▸ **Passage du texte**:

-- -- --

En 2023, pour la première fois hors crise Covid, la France a enregistré un rythme de baisse de ses émissions de gaz à effet de serre compatible avec ses objectifs climatiques pour 2030. Une trajectoire encourageante, mais qui reste fragile selon le Haut conseil pour le climat (HCC). Décryptage des avancées et des défis qui attendent encore l’Hexagone sur la voie de la neutralité carbone.
La décarbonation s’accélère, tous secteurs confondus
Avec une diminution de 5,8% des émissions de GES par rapport à 2022, la France a quasiment doublé son rythme annuel de réduction. Une performance qui concerne tous les grands secteurs émetteurs :
- Les transports, premier poste d’émissions, voient leur trajectoire de décarbonation enfin enclenchée, portée par l’électrification du parc automobile.
- Le bâtiment réduit ses rejets, même si les rénovations globales restent insuffisantes.
- L’industrie poursuit ses efforts, tandis que la production d’énergie amorce sa mue.
- Même l’agriculture, à la traîne, enregistre un léger recul, grâce notamment à un moindre usage des engrais.
Des signaux positifs, qui pourraient annoncer un découplage durable entre croissance économique et émissions de GES. Mais le chemin est encore long.
Les puits de carbone menacés
Forêts et sols agricoles, qui absorbent une partie du CO2 de l’atmosphère, jouent un rôle clé pour atteindre la neutralité. Or ces puits de carbone sont fragilisés en France :
- Sécheresses à répétition, maladies, hausse des prélèvements de bois… Les forêts peinent à remplir leur rôle.
- Côté sols, les politiques de stockage de carbone manquent d’ambition, avec des pratiques agricoles à faire évoluer (couverts végétaux, prairies, agroforesterie…).
L’enjeu clé de l’énergie décarbonée
Pour alimenter une économie de plus en plus électrifiée, la France mise sur le nucléaire, aux dépens des renouvelables. Un pari risqué selon le HCC :
La stratégie axée sur le renouvellement du parc nucléaire fait peser des risques sur la disponibilité de l’électricité à horizon 2035, vu les temps longs et les incertitudes liés à cette énergie.

-- -- --

▸ **Données extraites**:
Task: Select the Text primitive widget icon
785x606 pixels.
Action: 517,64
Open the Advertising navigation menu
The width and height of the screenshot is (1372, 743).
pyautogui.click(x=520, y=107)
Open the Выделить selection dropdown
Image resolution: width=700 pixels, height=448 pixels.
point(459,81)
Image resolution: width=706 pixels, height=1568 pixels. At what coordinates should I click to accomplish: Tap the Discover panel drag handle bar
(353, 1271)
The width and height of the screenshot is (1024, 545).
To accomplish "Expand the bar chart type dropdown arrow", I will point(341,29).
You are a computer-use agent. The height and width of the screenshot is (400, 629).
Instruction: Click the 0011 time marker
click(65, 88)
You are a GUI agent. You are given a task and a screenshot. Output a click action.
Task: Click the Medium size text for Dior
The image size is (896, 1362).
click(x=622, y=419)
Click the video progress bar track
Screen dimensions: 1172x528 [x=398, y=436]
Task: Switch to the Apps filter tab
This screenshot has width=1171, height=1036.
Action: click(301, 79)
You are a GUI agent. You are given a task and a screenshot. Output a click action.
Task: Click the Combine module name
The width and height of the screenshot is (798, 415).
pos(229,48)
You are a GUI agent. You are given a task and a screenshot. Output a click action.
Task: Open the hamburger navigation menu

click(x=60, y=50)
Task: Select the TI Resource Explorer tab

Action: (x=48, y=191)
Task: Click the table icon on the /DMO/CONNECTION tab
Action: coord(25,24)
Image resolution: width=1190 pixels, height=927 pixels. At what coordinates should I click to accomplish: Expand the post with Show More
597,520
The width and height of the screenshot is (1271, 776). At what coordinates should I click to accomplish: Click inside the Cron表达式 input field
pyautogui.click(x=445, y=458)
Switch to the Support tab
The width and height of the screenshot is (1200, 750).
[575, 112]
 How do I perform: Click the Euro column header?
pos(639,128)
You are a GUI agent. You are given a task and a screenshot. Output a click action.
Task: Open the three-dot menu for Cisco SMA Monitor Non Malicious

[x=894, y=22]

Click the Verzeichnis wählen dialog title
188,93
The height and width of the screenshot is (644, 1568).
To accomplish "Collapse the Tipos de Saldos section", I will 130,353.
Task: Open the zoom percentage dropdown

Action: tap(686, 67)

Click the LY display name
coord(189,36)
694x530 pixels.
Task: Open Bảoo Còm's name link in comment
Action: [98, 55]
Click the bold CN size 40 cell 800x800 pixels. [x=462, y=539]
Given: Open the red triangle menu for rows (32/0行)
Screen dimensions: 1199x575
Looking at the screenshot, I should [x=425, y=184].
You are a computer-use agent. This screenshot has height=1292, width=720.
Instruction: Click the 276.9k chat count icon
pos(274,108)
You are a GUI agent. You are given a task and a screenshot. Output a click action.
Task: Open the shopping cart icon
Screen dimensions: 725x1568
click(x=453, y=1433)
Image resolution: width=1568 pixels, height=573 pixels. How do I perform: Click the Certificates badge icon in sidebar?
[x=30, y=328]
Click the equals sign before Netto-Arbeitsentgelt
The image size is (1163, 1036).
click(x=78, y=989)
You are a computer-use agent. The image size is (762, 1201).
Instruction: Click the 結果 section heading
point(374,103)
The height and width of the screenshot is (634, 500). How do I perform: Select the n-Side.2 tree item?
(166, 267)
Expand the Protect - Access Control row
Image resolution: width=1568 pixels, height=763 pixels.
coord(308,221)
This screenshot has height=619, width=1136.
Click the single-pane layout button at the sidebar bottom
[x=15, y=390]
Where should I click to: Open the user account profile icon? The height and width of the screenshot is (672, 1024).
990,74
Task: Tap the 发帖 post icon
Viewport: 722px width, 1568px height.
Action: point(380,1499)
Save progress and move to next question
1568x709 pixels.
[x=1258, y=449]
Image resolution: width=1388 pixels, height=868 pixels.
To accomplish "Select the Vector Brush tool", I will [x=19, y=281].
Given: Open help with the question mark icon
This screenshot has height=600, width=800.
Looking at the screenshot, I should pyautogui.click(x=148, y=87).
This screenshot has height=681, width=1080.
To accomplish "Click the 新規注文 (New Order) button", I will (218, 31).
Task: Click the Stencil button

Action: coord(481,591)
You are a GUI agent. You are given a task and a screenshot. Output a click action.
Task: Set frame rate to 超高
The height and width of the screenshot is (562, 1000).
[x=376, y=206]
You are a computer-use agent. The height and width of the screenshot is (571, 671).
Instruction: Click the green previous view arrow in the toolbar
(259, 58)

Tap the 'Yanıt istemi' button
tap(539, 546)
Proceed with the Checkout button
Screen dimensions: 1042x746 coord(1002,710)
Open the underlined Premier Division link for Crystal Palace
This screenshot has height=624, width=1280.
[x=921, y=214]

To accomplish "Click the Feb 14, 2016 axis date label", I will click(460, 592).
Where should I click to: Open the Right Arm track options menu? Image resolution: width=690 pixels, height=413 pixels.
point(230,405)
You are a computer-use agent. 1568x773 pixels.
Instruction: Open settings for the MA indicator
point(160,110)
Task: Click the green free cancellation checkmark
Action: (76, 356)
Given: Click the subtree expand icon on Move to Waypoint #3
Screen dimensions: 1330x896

-- -- --

▸ **Tâches à réaliser**:
• a. Traduisez en anglais cette phrase du passage sur les émissions de gaz à effet de serre en France : « Forêts et sols agricoles, qui absorbent une partie du CO2 de l’atmosphère, jouent un rôle clé pour atteindre la neutralité. »
• b. Donnez la suite du passage sur la baisse des émissions de gaz à effet de serre en France, en commençant après sa dernière phrase.

▸ **Résultats dans l'ordre**:
• a. Forests and agricultural soils, which absorb part of the CO2 in the atmosphere, play a key role in achieving neutrality.

• b.
Haut conseil pour le climat
Miser davantage sur l’éolien et le solaire permettrait de sécuriser la production bas carbone et de créer de nouveaux emplois.
Un calendrier législatif à tenir
Autre point de vigilance soulevé par le HCC : les retards pris dans l’adoption de textes structurants comme la loi énergie-climat ou la stratégie nationale bas carbone. Des délais qui “font peser un risque sur la crédibilité de la politique climatique française”, alors que l’action est urgente, quel que soit le gouvernement en place.
Adaptation : anticiper les impacts du réchauffement
Si la France progresse dans l’atténuation de son empreinte carbone, elle doit aussi se préparer aux dérèglements à venir. Le HCC salue la prise en compte d’un réchauffement de 4°C dans les derniers travaux de prospective, mais insiste sur la nécessité :
- D’accélérer la définition d’un plan d’adaptation à cette trajectoire du pire.
- De renforcer les capacités d’adaptation des territoires déjà vulnérables (zones inondables notamment).
Au final, le rapport du Haut conseil pour le climat offre une vision nuancée mais plutôt optimiste de la trajectoire française. Des progrès tangibles, une dynamique enclenchée, mais aussi des faiblesses à combler pour inscrire cette ambition dans la durée. Le défi de la neutralité carbone est à notre portée, à condition de ne pas relâcher nos efforts.